Un caso reciente ilustra la magnitud del problema: un grupo escolar de 29 estudiantes y dos profesores se encontró varado en el aeropuerto de Tenerife tras una alerta de seguridad que provocó la cancelación de su vuelo de regreso a Basel. La aerolínea, lejos de ofrecer asistencia, les obligó a gestionar alojamiento y transporte por su cuenta, generando un gasto imprevisto de casi 1.000 euros. La pesadilla se prolongó hasta que, gracias a la intervención de especialistas en defensa del consumidor, el resto del grupo recibió la compensación que legalmente le correspondía. Un proceso lento y frustrante que pone de manifiesto la vulnerabilidad de los viajeros, especialmente cuando se trata de menores.

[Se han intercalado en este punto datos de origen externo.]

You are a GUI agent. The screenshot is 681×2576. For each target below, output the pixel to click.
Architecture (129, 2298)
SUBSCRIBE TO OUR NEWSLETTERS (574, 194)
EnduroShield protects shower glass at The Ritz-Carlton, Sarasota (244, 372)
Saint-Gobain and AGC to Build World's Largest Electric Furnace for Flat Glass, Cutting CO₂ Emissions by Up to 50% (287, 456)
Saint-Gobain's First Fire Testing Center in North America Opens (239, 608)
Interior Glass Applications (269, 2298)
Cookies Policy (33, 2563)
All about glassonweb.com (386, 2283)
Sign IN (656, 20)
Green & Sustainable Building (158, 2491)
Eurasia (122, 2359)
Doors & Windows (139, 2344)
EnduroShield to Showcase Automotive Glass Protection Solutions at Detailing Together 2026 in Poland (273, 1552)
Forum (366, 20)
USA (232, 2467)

La ley EU261/2004, una tabla de salvación. Esta normativa establece una serie de derechos para los pasajeros aéreos en caso de retrasos, cancelaciones o denegación de embarque. Los viajeros pueden tener derecho a servicios de asistencia (comida, alojamiento, transporte), reembolso del billete o reubicación en un vuelo alternativo, e incluso a una indemnización fija que oscila entre los 250 y los 600 euros, dependiendo de la distancia del vuelo.

Sin embargo, la aplicación de esta ley no siempre es sencilla. En el caso del grupo escolar de Tenerife, la alerta de bomba se consideró un caso de fuerza mayor, lo que eximió a la aerolínea del pago de la indemnización. No obstante, la ley obliga a las compañías a asumir los costes de asistencia básica, como alojamiento y comida, independientemente de las circunstancias.

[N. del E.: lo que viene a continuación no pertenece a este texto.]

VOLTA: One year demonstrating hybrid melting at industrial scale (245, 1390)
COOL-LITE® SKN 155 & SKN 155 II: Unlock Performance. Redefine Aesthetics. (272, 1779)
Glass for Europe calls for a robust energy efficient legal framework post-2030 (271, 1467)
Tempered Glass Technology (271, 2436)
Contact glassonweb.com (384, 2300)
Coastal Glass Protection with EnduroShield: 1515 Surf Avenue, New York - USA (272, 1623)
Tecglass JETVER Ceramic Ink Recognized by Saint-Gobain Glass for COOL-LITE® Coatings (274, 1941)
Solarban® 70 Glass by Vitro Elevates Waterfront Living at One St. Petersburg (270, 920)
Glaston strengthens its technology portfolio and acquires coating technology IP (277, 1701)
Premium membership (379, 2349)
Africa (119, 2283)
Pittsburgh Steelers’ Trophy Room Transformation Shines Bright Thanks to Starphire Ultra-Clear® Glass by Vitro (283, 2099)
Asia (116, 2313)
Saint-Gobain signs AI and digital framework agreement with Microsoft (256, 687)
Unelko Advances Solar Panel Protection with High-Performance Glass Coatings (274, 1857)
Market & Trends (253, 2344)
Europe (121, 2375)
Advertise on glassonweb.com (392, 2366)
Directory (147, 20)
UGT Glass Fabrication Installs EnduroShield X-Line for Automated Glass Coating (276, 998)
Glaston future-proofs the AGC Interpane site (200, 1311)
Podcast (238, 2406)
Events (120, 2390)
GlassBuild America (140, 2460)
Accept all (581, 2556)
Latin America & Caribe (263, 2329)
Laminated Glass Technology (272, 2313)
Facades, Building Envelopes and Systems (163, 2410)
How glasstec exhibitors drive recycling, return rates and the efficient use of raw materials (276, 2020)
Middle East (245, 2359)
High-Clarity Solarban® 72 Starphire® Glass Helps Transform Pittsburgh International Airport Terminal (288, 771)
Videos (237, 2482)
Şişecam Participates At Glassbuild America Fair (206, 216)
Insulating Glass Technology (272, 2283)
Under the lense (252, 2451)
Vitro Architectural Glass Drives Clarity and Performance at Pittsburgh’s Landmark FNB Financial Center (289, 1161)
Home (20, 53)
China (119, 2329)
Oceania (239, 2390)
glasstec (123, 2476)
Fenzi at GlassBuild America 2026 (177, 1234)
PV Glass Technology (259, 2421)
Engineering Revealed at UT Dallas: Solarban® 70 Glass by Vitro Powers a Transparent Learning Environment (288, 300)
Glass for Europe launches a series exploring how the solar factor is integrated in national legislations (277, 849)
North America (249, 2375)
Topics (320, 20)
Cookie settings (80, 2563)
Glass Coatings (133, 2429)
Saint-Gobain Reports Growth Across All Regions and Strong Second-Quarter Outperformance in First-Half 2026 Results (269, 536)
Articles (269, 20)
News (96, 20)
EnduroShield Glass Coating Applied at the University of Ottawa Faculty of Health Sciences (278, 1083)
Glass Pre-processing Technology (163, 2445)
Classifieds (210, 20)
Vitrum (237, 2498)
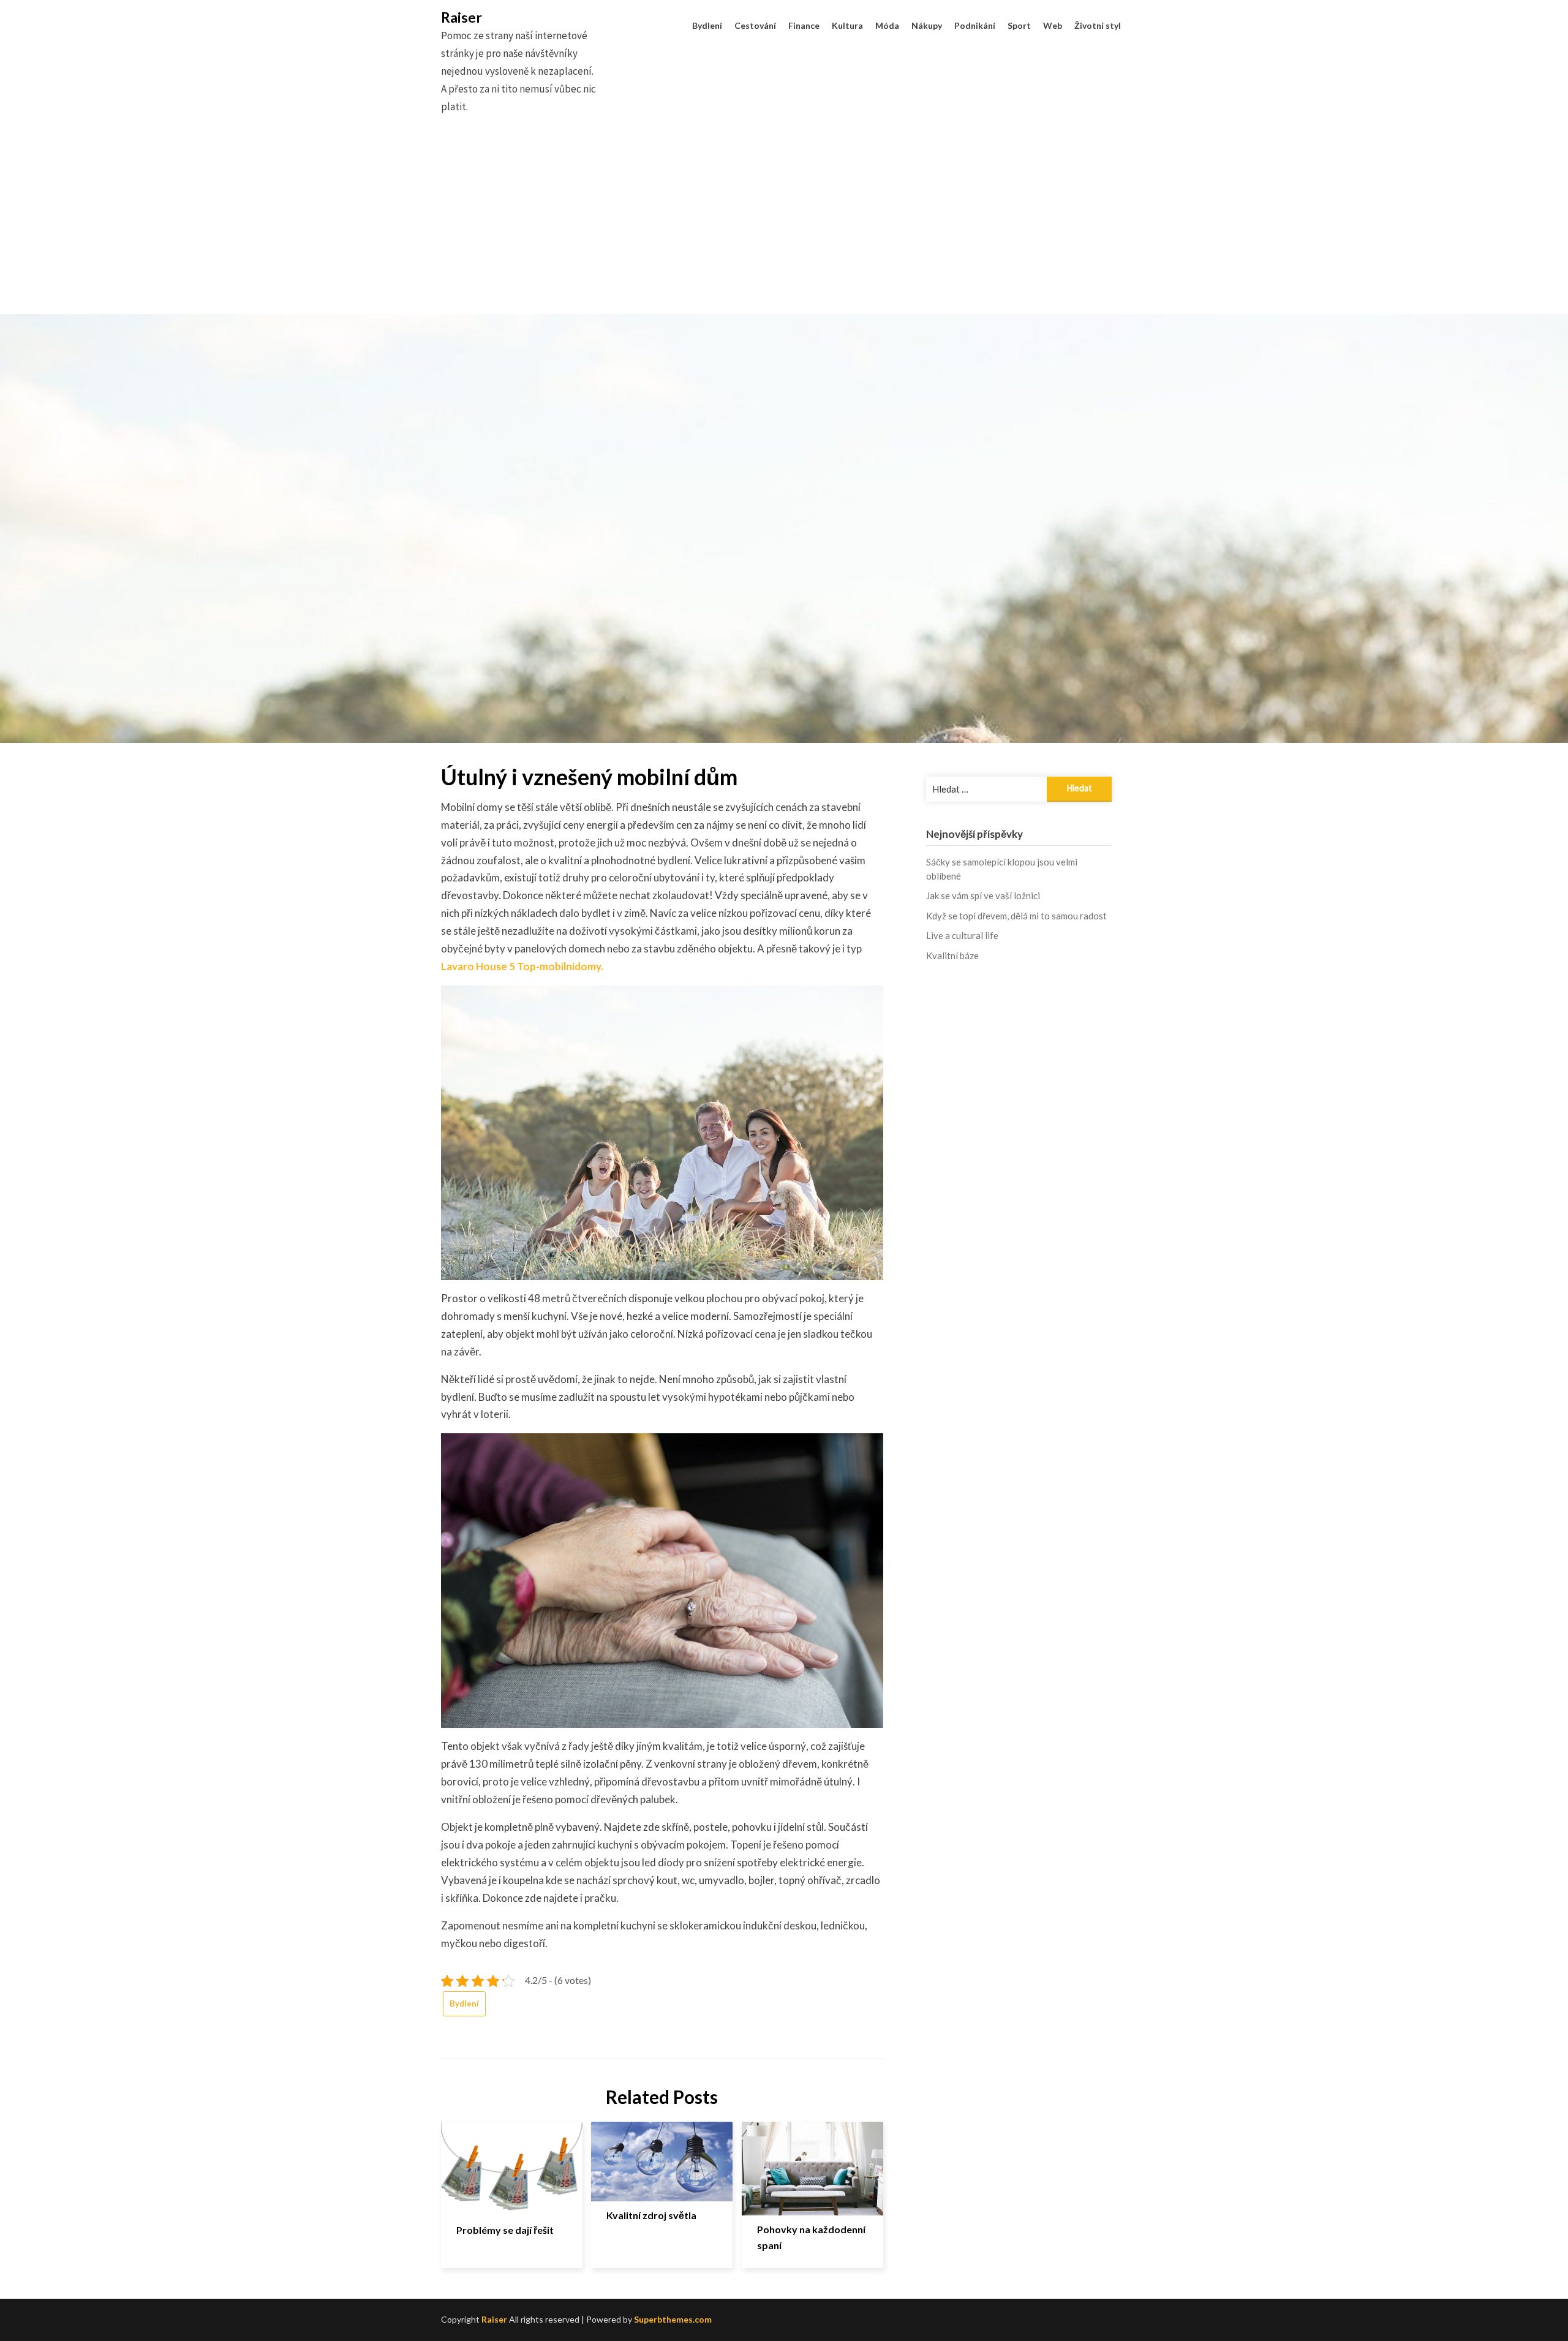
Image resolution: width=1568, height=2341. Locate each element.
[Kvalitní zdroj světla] (662, 2157)
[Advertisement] (784, 228)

El volumen de reclamaciones ha aumentado significativamente en 2025, según datos de la Red Europea de Consumo (ECC-Net). En Alemania, las solicitudes se han incrementado en un 25% en comparación con el año anterior, reflejando una tendencia generalizada en toda Europa, aunque las soluciones tardan en llegar.

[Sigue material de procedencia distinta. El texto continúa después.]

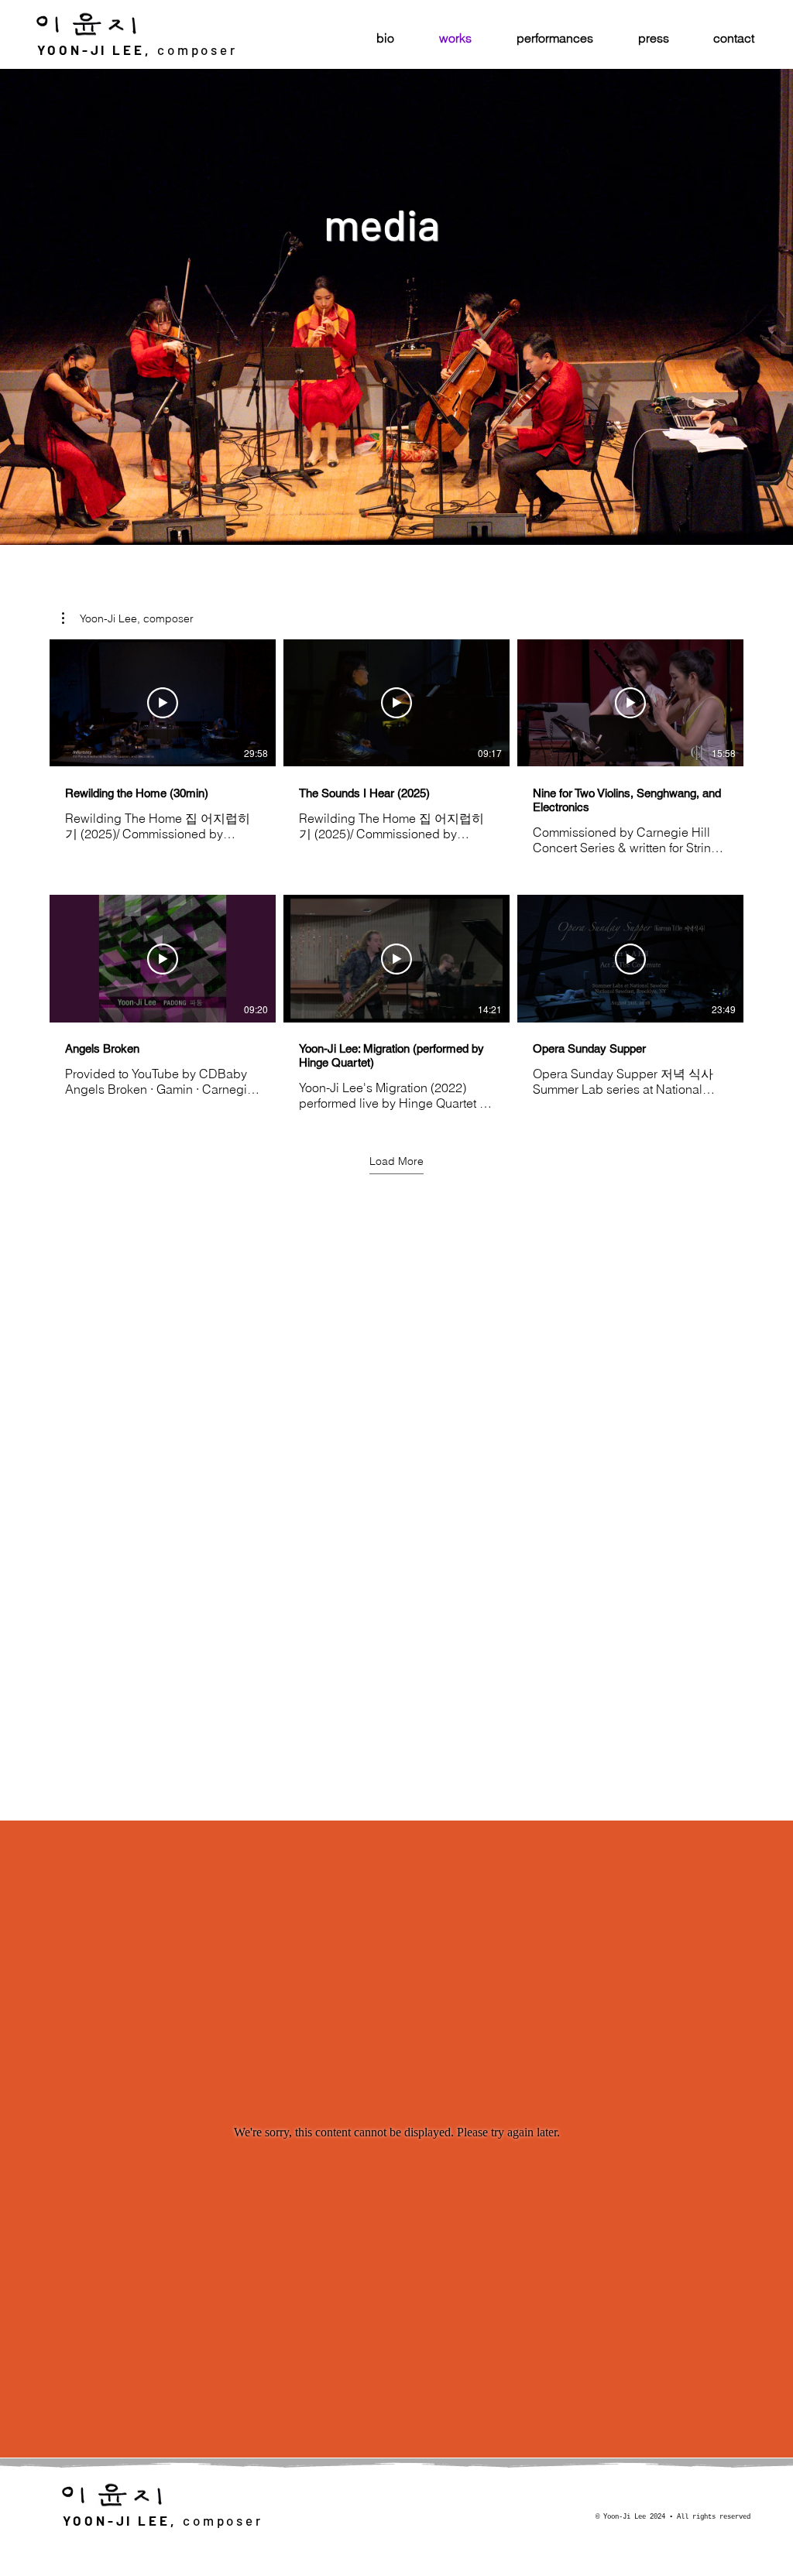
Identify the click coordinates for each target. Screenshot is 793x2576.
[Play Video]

¿Qué puedes hacer si tu viaje se convierte en un caos? La ECC recomienda documentar cada detalle: guardar los billetes, las tarjetas de embarque, los recibos de gastos, y capturar imágenes de los paneles informativos del aeropuerto y de las notificaciones de la aerolínea. Presentar una reclamación formal a la aerolínea es el primer paso, respaldándose en los derechos establecidos por la ley EU261/2004. Si la respuesta es negativa, se puede recurrir a la ayuda de un centro europeo de consumo para una evaluación legal y, en última instancia, a la vía judicial.

La recuperación post-pandemia ha traído consigo un aumento del tráfico aéreo, pero también una persistente fragilidad en la operativa de las aerolíneas. La seguridad, por supuesto, es primordial, pero la gestión de crisis y la protección de los derechos de los pasajeros deben ir de la mano. La confianza de los viajeros se construye con transparencia, eficiencia y, sobre todo, con la certeza de que, ante cualquier imprevisto, no estarán solos.